What is needed → For the word "link", search the records and show each line in which it occurs.

Top of Entries supplied

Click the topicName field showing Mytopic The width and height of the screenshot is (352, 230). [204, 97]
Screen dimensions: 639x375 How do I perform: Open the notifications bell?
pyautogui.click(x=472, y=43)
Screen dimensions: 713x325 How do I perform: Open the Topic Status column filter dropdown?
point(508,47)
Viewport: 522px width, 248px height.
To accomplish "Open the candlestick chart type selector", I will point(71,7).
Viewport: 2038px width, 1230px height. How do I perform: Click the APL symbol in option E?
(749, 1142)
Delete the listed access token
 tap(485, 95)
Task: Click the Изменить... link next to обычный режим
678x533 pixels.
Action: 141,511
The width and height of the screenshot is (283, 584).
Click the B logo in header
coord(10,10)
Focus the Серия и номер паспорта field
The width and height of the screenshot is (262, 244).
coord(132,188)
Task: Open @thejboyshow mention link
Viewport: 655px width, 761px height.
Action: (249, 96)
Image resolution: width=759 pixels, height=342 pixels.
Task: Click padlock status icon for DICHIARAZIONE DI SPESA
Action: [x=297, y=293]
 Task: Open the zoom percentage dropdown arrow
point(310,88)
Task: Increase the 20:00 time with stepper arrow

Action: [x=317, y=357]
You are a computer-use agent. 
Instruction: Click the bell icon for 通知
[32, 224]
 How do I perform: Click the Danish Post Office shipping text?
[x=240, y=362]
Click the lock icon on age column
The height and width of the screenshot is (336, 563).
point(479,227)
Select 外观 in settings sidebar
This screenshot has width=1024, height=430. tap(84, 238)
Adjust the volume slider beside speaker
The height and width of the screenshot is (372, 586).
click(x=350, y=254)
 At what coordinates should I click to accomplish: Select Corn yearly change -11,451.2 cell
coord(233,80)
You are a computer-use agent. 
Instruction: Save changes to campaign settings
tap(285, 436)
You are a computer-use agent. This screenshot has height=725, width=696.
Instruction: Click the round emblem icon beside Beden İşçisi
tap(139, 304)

Bottom of Entries supplied

Solution →
Task: Click the Изменить... link next to обычный режим
Task: Open @thejboyshow mention link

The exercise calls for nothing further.